MATHEMATICS AND STATISTICS (ALHAMBRA), cilt.7, sa.1, ss.1-9, 2019 (Scopus)
Excess air coefficient (λ) is the most
important parameter characterizing the combustion
efficiency. Conventional measurement of λ is practiced by
way of the flue analyze device with high market priced.
Estimating of the λ from flame images is crucial in
perspective of the combustion control because of
decreasing structural dead time of the combustion process.
Beside, estimation systems can be used continuously in a
closed loop control system, unlike conventional analyzers.

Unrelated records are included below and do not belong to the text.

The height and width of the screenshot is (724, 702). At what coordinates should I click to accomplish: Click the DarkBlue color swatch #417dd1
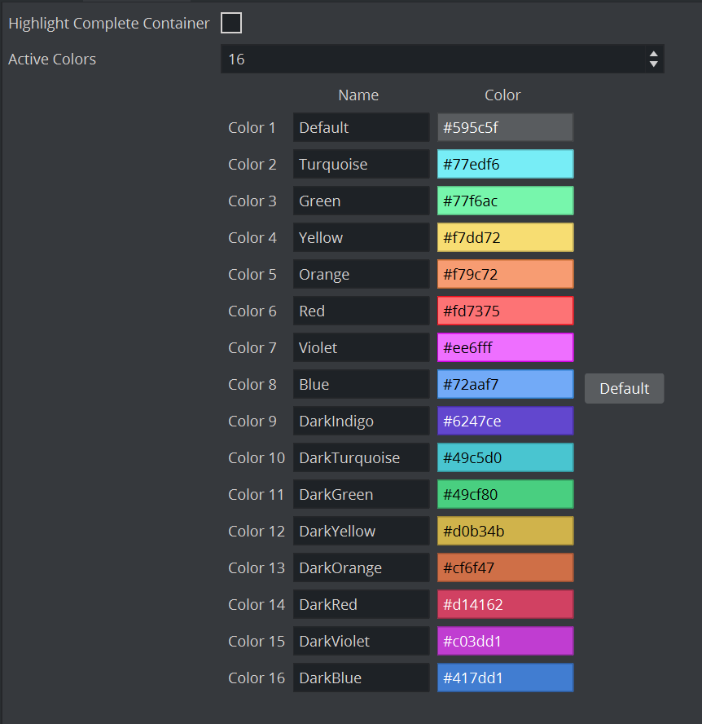pyautogui.click(x=505, y=678)
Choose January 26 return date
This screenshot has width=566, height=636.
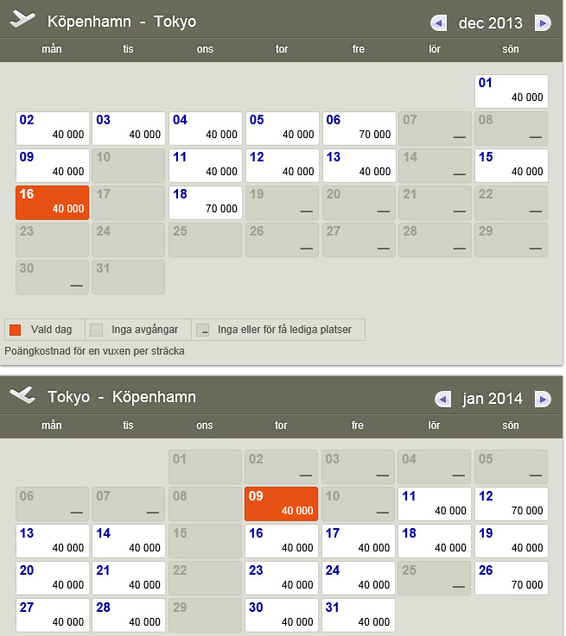[x=511, y=577]
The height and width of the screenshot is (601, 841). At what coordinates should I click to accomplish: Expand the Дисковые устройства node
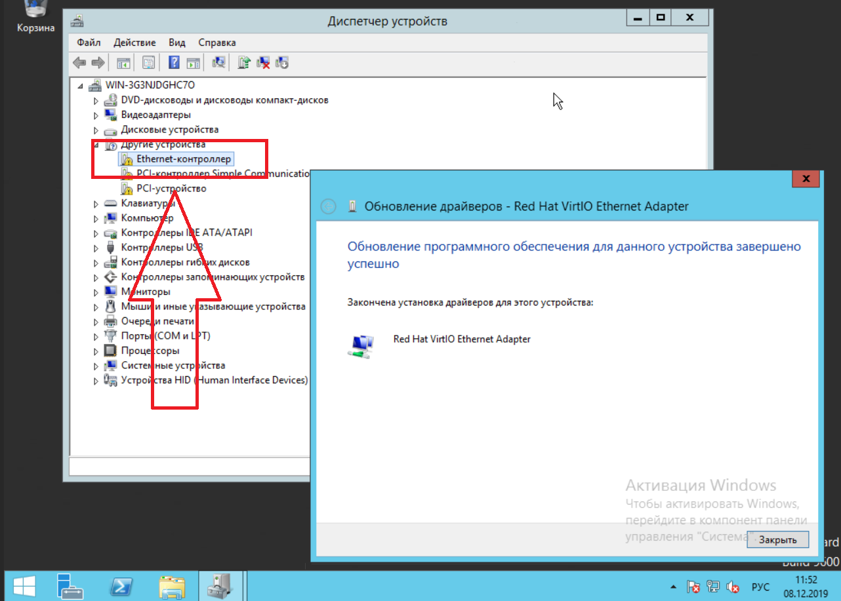click(96, 130)
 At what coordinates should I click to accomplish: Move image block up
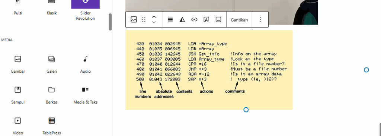[x=154, y=17]

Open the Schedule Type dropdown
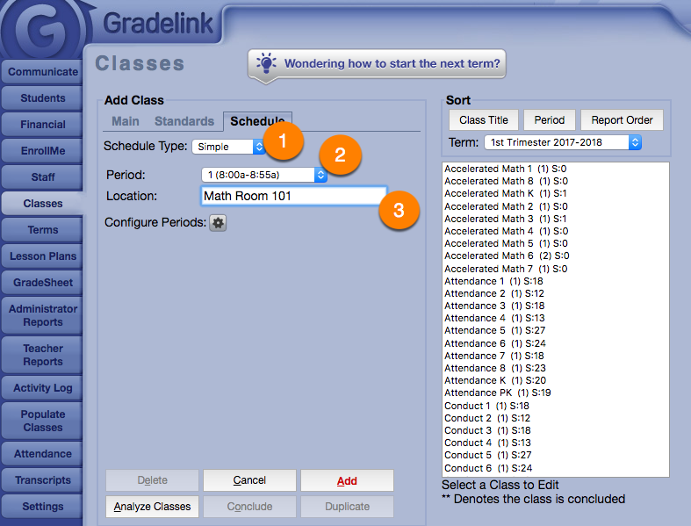228,147
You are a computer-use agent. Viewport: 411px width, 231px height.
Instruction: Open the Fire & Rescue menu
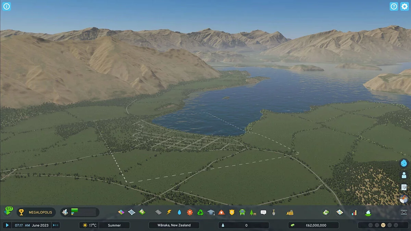[222, 212]
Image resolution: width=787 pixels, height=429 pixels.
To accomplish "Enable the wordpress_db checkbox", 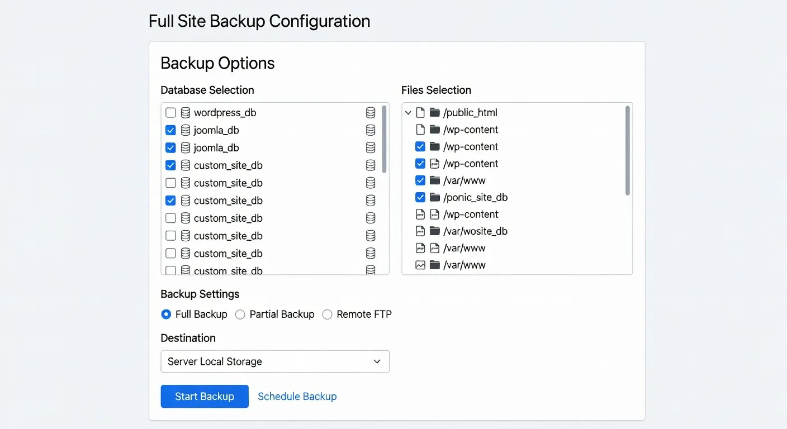I will [x=170, y=112].
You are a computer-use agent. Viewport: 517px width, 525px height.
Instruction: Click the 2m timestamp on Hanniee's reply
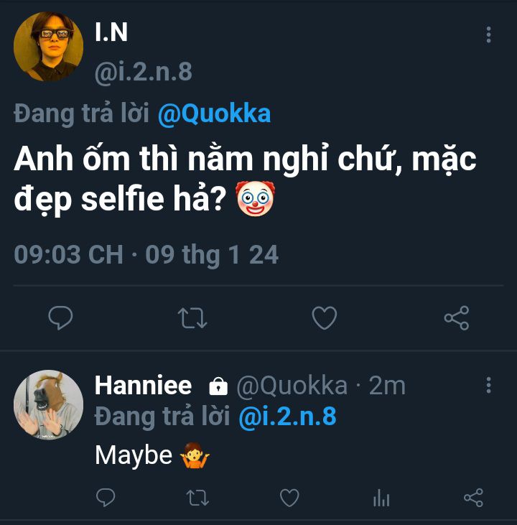(387, 386)
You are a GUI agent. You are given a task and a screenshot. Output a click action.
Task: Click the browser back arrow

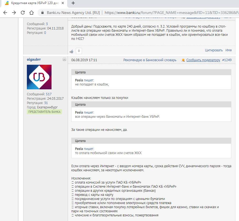5,13
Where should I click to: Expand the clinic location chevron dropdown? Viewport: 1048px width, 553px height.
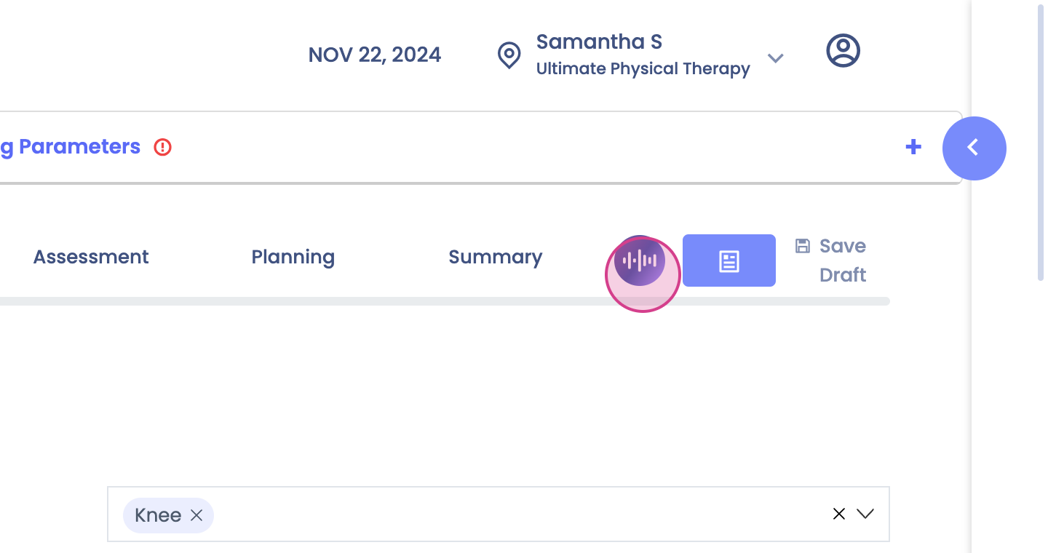[776, 57]
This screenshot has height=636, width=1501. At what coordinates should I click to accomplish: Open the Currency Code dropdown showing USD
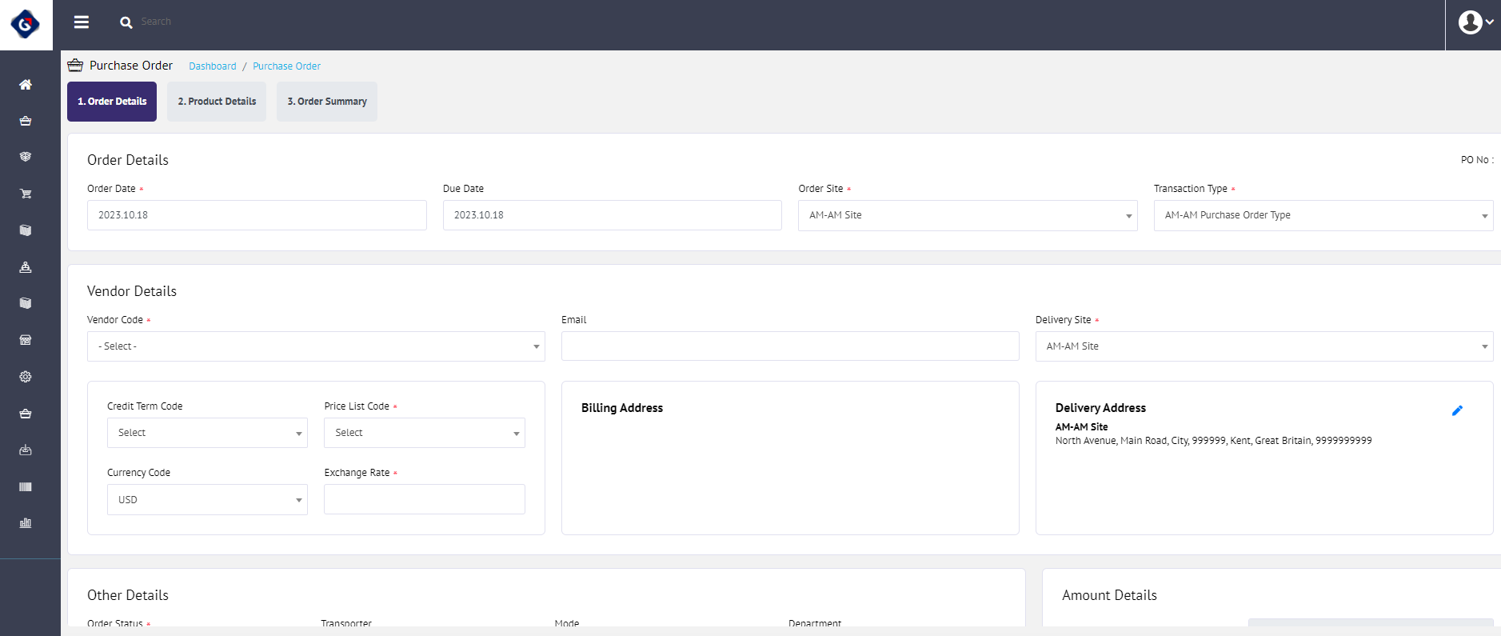[207, 500]
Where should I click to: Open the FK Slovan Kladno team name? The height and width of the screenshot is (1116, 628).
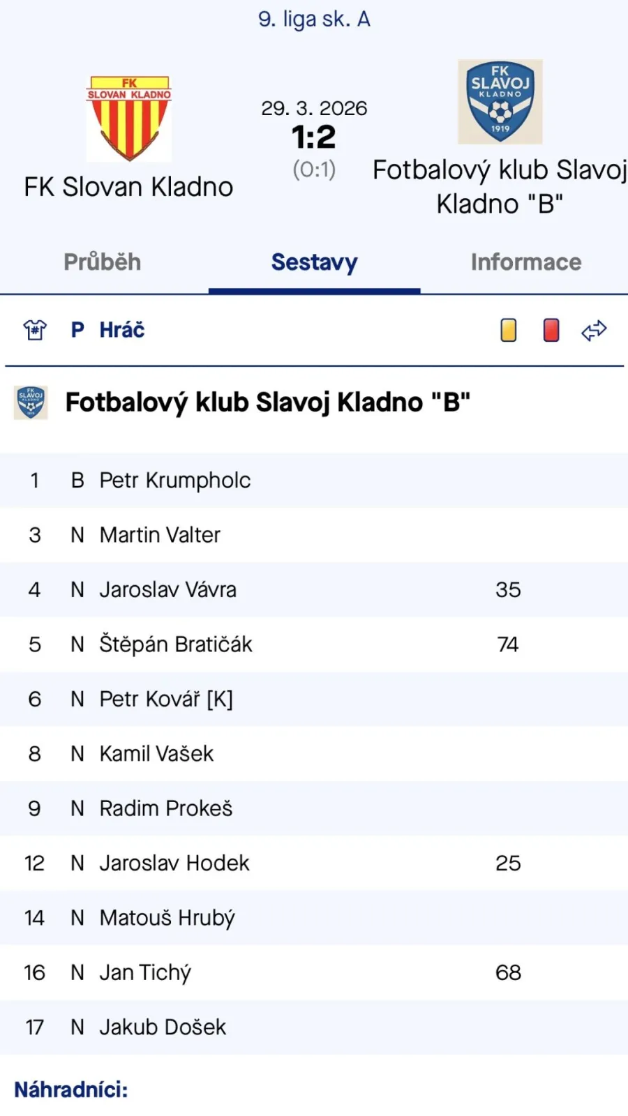pos(129,187)
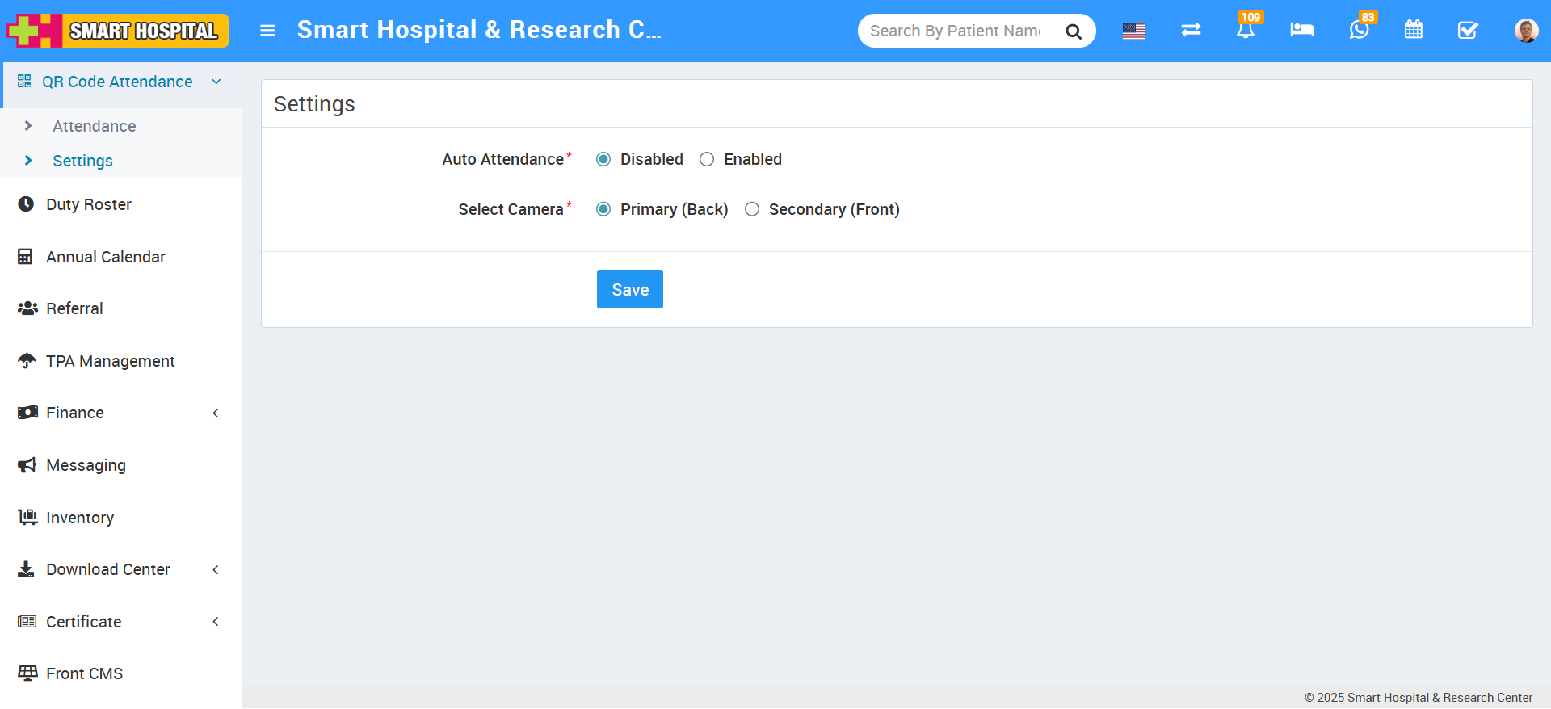
Task: Open the Attendance submenu item
Action: pyautogui.click(x=94, y=126)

This paper represents a basic λ prediction system with a
neural network for small scale nut coal burner equipped
with a CCD camera. The proposed estimation system has
two inputs. First input is stack gas temperature simply
measuring from the flue. To choose the second input,
eleven different matrix parameters have been evaluated
together with flue gas temperature values and performed by
matrix-based multiple linear regression analysis. As a
result of these analyses, it has been seen that the trace of
image matrix obtained from the flame image provides
higher accuracy than the other matrix parameters. This
instantaneous trace value of image source matrix is then
filtered from high frequency dynamics by means of a low
pass filter. Experimental data of the inputs and λ are
synchronously matched by a neural network. Trained
algorithm has reached R=0.984 in terms of accuracy. It is
seen from the result that proposed estimating system using
flame image with assistance of the stack gas temperature
can be preferred in combustion control systems.